**Problem description**. As the answer, set down the lines below from the one containing "You are a computer-use agent. The height" through the one containing "Task: Switch to the HTML tab", exactly and inclusively, and no others.
Start of Source records
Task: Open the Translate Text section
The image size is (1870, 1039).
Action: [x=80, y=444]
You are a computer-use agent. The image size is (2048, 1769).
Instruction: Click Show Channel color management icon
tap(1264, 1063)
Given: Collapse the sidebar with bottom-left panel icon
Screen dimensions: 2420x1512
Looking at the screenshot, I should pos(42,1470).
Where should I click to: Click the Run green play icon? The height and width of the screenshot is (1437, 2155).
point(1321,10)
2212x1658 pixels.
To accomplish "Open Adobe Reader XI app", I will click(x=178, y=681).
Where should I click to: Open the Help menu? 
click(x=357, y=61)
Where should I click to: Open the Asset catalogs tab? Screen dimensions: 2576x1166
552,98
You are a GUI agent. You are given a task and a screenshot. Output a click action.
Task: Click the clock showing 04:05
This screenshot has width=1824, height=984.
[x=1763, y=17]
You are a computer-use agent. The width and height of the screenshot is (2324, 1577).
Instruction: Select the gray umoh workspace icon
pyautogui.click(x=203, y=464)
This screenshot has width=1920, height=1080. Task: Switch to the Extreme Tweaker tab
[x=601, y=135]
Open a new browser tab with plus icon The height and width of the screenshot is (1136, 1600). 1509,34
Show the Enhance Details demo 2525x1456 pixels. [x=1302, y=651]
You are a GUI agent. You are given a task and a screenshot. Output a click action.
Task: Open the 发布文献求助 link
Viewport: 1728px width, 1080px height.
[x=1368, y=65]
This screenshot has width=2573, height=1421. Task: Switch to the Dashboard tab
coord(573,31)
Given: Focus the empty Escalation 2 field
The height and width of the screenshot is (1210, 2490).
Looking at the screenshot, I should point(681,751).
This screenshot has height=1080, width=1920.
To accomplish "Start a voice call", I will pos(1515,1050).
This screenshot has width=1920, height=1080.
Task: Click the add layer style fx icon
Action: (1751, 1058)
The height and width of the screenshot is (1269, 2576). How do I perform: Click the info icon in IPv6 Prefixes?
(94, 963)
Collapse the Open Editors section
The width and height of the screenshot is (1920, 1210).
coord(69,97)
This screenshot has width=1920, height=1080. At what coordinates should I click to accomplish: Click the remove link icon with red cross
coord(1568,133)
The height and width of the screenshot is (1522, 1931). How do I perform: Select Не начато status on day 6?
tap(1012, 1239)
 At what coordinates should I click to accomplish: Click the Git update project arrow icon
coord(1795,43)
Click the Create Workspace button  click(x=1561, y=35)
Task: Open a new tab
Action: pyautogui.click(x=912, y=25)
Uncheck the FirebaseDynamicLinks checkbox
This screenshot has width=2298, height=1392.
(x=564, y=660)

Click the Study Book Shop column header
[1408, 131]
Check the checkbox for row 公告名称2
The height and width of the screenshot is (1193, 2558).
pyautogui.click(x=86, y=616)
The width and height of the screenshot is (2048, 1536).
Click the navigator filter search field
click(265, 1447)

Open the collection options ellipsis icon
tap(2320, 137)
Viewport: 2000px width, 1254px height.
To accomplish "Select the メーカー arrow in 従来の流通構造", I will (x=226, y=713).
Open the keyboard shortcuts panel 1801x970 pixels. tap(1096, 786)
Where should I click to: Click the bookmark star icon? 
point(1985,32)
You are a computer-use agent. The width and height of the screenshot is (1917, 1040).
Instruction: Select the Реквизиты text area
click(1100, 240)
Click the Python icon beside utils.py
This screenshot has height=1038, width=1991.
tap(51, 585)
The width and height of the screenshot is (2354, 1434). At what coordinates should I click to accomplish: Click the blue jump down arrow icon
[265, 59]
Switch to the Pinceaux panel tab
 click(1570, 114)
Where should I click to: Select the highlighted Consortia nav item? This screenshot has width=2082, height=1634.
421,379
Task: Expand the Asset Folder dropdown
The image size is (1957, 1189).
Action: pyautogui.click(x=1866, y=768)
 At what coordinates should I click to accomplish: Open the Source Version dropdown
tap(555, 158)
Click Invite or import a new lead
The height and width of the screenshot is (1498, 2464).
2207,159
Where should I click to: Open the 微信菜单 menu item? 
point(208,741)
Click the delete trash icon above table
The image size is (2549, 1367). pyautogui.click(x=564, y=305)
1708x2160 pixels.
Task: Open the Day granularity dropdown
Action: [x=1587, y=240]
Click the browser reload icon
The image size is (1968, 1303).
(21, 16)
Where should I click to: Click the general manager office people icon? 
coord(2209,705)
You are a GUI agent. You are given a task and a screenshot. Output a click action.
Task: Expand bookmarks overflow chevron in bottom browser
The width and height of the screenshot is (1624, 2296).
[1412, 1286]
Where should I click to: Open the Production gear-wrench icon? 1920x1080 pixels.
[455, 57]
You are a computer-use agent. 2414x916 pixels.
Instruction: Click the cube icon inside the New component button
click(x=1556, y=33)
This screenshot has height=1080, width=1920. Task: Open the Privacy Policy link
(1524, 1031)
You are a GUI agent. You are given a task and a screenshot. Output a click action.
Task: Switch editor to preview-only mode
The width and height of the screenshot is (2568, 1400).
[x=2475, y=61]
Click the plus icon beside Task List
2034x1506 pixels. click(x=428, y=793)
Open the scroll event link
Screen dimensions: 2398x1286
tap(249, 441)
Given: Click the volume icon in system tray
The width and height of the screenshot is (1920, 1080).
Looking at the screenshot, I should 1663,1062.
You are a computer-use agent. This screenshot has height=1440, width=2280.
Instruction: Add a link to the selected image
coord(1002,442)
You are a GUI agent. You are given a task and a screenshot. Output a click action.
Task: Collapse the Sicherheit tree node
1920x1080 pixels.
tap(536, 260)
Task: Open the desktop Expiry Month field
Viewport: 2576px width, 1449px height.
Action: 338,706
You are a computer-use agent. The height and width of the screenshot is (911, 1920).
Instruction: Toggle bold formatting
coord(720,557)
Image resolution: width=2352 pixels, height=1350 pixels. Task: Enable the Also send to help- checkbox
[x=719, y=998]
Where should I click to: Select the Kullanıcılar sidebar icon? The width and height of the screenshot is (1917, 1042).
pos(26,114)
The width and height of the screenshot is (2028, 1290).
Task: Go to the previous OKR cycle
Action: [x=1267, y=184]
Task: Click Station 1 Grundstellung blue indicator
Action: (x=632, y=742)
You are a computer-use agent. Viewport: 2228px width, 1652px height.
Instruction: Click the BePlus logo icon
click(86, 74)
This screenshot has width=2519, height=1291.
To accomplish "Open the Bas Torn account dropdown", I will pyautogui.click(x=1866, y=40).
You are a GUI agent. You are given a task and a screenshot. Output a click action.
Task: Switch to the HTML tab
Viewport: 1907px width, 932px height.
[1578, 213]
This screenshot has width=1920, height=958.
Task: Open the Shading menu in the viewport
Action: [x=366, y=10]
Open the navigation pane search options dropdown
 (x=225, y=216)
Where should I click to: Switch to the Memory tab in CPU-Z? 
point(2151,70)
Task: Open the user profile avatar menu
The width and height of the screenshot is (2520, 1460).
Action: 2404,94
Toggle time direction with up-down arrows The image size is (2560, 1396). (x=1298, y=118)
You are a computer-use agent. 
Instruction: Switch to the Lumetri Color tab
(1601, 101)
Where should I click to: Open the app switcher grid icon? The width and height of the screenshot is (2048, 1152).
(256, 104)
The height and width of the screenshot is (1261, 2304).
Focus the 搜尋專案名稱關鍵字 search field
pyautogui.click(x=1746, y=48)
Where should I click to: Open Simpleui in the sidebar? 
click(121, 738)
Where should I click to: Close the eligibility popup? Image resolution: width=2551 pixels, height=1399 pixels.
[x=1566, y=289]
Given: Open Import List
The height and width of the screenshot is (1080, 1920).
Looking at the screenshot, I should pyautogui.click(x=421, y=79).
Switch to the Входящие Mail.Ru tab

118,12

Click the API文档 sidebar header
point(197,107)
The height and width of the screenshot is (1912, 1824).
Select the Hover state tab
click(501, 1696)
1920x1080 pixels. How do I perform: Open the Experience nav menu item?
End of Source records
**Response to this task**.
You are a computer-use agent. The height and width of the screenshot is (911, 1920).
Instruction: Toggle bold formatting
coord(720,557)
Image resolution: width=2352 pixels, height=1350 pixels. Task: Enable the Also send to help- checkbox
[x=719, y=998]
Where should I click to: Select the Kullanıcılar sidebar icon? The width and height of the screenshot is (1917, 1042).
pos(26,114)
The width and height of the screenshot is (2028, 1290).
Task: Go to the previous OKR cycle
Action: [x=1267, y=184]
Task: Click Station 1 Grundstellung blue indicator
Action: (x=632, y=742)
You are a computer-use agent. Viewport: 2228px width, 1652px height.
Instruction: Click the BePlus logo icon
click(86, 74)
This screenshot has width=2519, height=1291.
To accomplish "Open the Bas Torn account dropdown", I will pyautogui.click(x=1866, y=40).
You are a GUI agent. You are given a task and a screenshot. Output a click action.
Task: Switch to the HTML tab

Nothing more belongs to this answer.